6. Art or Art History
Even if you're not pursuing an art history degree, studying the arts can be both personally and academically fulfilling. Many studio art courses teach practical skills such as welding, building objects or drawing from sight in addition to helping students develop their creative sides. And art history courses can not only teach students about their cultural history, they can also help students develop the essential analytical and critical thinking skills that come from a liberal arts education.

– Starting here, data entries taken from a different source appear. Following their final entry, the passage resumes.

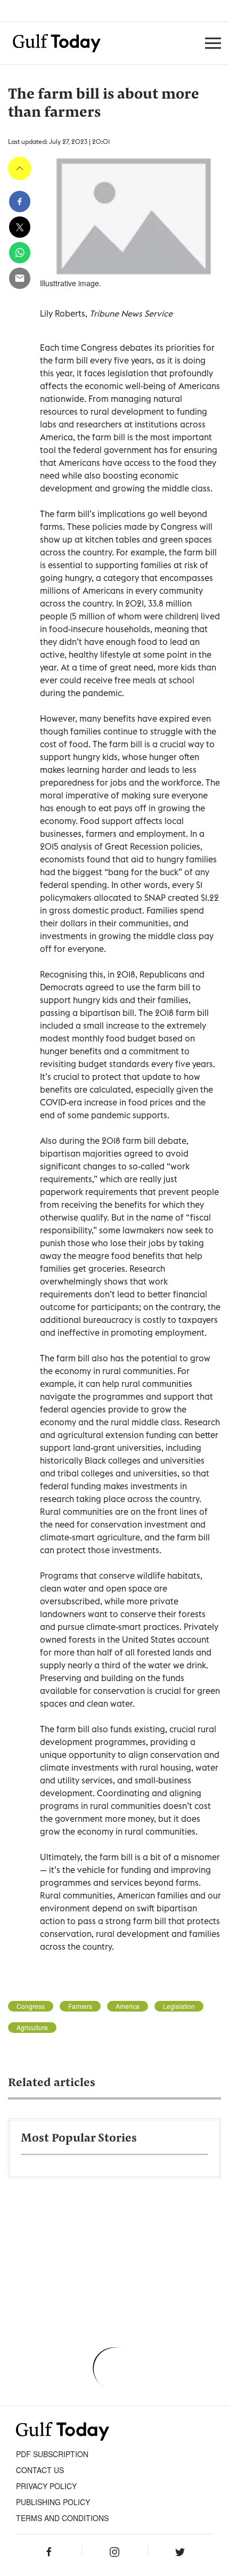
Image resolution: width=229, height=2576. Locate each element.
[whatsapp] (19, 252)
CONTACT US (40, 2470)
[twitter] (19, 227)
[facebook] (19, 201)
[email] (19, 278)
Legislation (179, 2006)
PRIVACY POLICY (46, 2486)
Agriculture (32, 2027)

Marketing skills look great on any resume, and they can also help students promote themselves and their talents in just about any field - even artists can be more successful if they learn to effectively market themselves. Furthermore, marketing courses can offer an opportunity to learn more about how to apply new technologies and ideas, such as social media, to your professional life.
8. Foreign Language
Most humanities subjects, such as English or history, require students to take at least one foreign language, but even science majors can benefit from this subject. There are many more professional opportunities available to individuals who can speak more than one language, both abroad and in the U.S. Furthermore, studying a foreign language can improve your critical thinking and communication skills in your native language.
Nutrition is a topic that is both interesting and good for your health. You can learn more about biology and food science while exploring how the foods you eat affect your body. You may even find you enjoy it so much that you sign up for a cooking class next!
Introductory psychology courses can teach you more about everything from interacting with classmates to managing future employees to raising children. Many intro psych courses cover such topics as human behavior, social awareness, memory, language development, personality traits and psychological disorders. A psychology courses that emphasizes behavioral psych can even help you develop better study skills.